Qu’il soit impliqué dans l’assassinat ou que cette accusation soit une tentative (de la part des défenseurs de Moïse) de manipulation de la justice haïtienne pour l’affaiblir, cela n’augure rien de bon.[fn]De nombreux experts pensent que ces évènements révèlent la fracture au sein du Parti haïtien Tèt Kale entre les défenseurs de Moïse et les fidèles de son prédécesseur Martelly qui ont été choqués par la direction de plus en plus indépendante que prenait Moïse. Voir « Haiti faces fresh instability as PM comes under scrutiny », Associated Press, 15 septembre 2021 ; et « En 24 heures, Ariel Henry s’est débarrassé de l’aile dure du Jovenelisme », op. cit.Hide Footnote Le paysage politique demeure extrêmement instable. Les puissances étrangères présentes en Haïti devraient garantir leur soutien à Henry aussi longtemps qu’ils jugent que l’enquête cherche à identifier les coupables sans interférence ni intimidation. Si Henry était reconnu complice de meurtre, il sera crucial de lui trouver un remplaçant, car il semble disposer du soutien de l’opinion publique dans le pays. Il faudra également prévoir de renforcer l’aide internationale de façon claire lors de cette période de transition globale pour assurer la stabilité du pays.

VI. Conclusion

Seule une infime minorité de la population haïtienne vit sans connaître de difficulté. Le mot de « résilience » employé à tout-va pourrait tenter de dédouaner les puissances étrangères de leur responsabilité dans la pauvreté et la mauvaise gestion du pays. Pourtant, les Haïtiens témoignent d’une surprenante capacité à affronter les épreuves et à s’unir pour améliorer le quotidien. En créole, le terme « kombit » décrit les efforts d’entraide entre amis et voisins au sein d’une communauté. L’Etat central haïtien n’a plus de ressources et souffre de la corruption et l’élite politique est en proie à des luttes intestines parfois violentes. La meilleure façon de faire parvenir l’aide aux plus pauvres et aux plus fragiles est de la centraliser auprès de groupes et d’autorités locales établies.
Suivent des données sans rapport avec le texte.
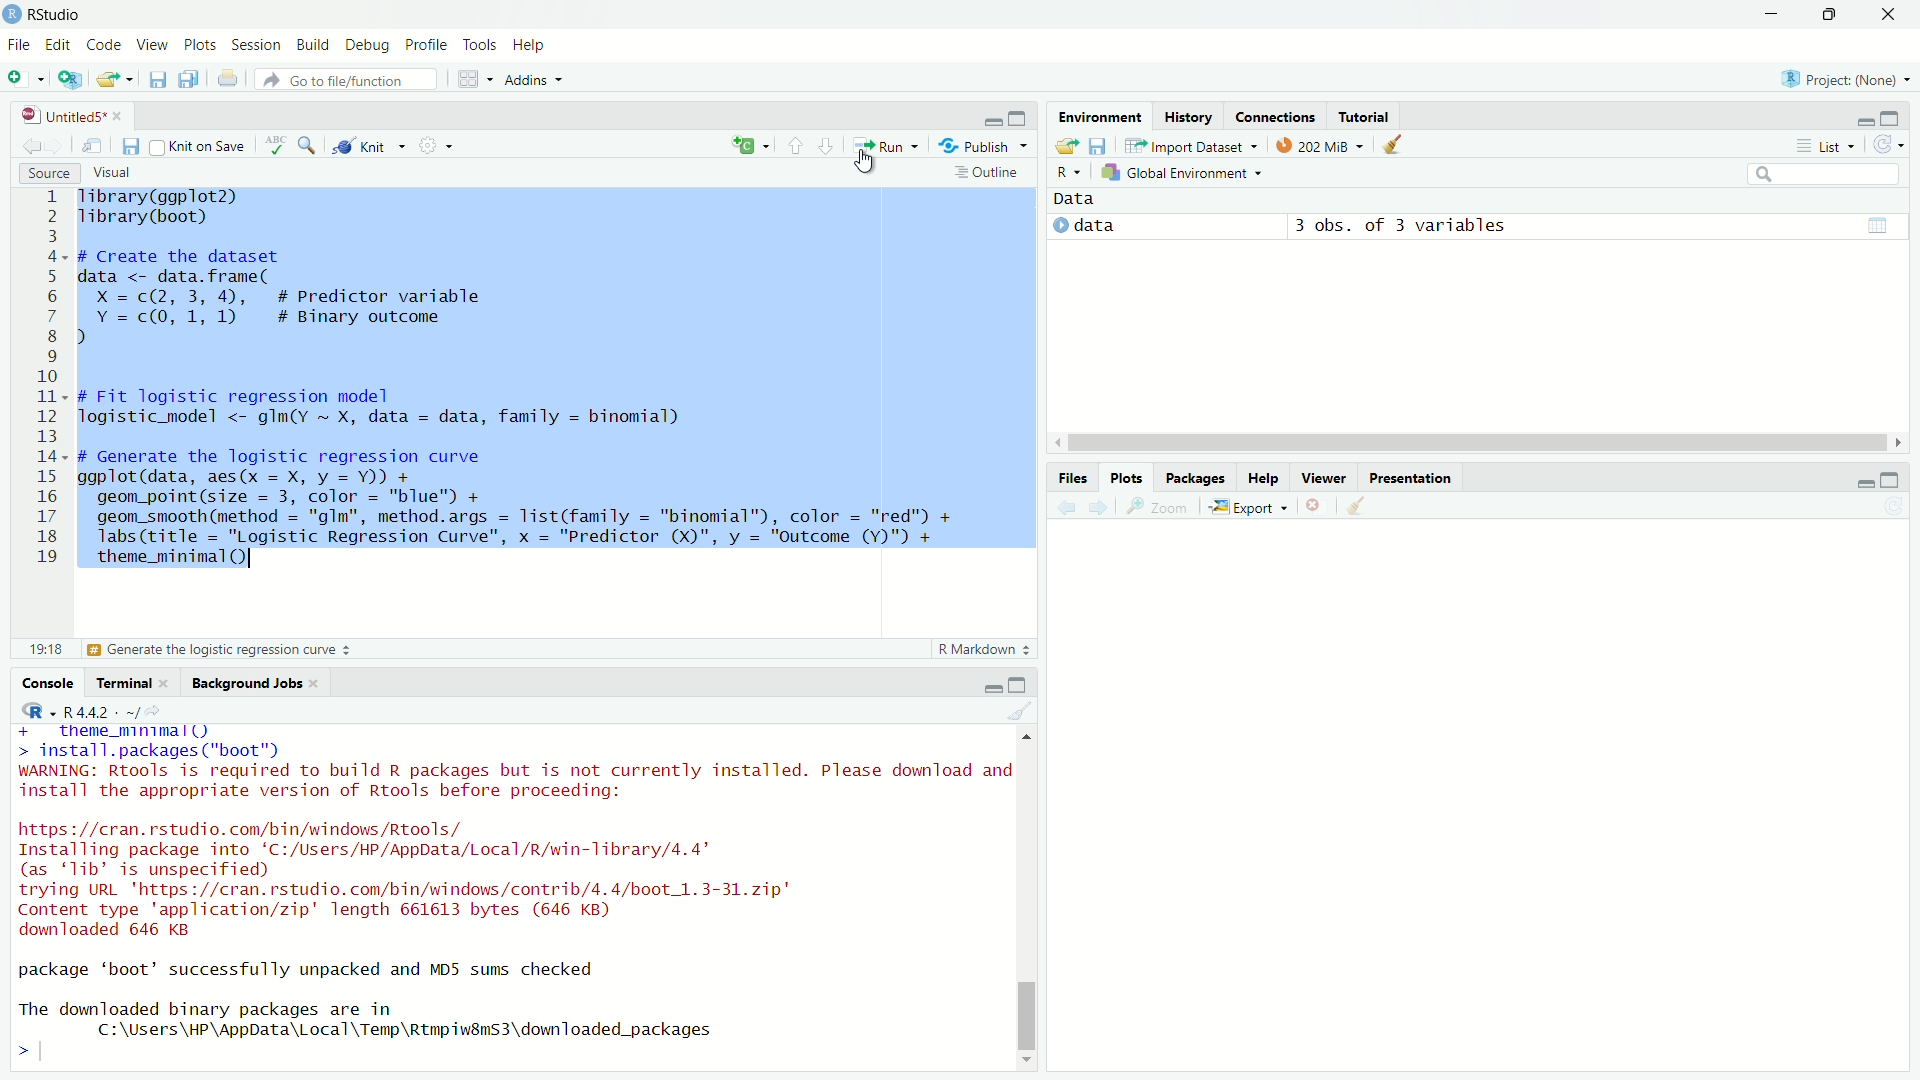 Image resolution: width=1920 pixels, height=1080 pixels. Describe the element at coordinates (1771, 14) in the screenshot. I see `minimize` at that location.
Cette approche ne suffira cependant pas pour pallier les défaillances de l’Etat et des forces de sécurité à long terme. Les bailleurs et les organismes étrangers devraient agir au plus vite pour consolider la réforme de la justice, de la police et des prisons en s’attaquant à la grande criminalité. Ici comme ailleurs, l’accent devrait être mis sur la collaboration étroite avec les autorités nationales dans une démarche honnête et volontaire, en consultant un éventail de personnes plus large qu’il ne l’a été jusqu’à présent. La communauté internationale, et en particulier le Core Croup, doit travailler avec les nouvelles forces politiques et les nouveaux acteurs de la société civile.

Des élections seront certainement nécessaires pour renouveler les institutions démocratiques du pays et assurer la légitimité du gouvernement. Cependant, avant que les Haïtiens ne perçoivent des signes concrets d’un retour des services essentiels, du respect et de la protection de leurs droits fondamentaux et de leur sécurité ainsi que la perspective d’élections crédibles, se précipiter vers les urnes ne ferait qu’aggraver la situation. En attendant, les bailleurs devraient concentrer leurs ressources sur l’aide à apporter à Haïti pour atteindre ces objectifs.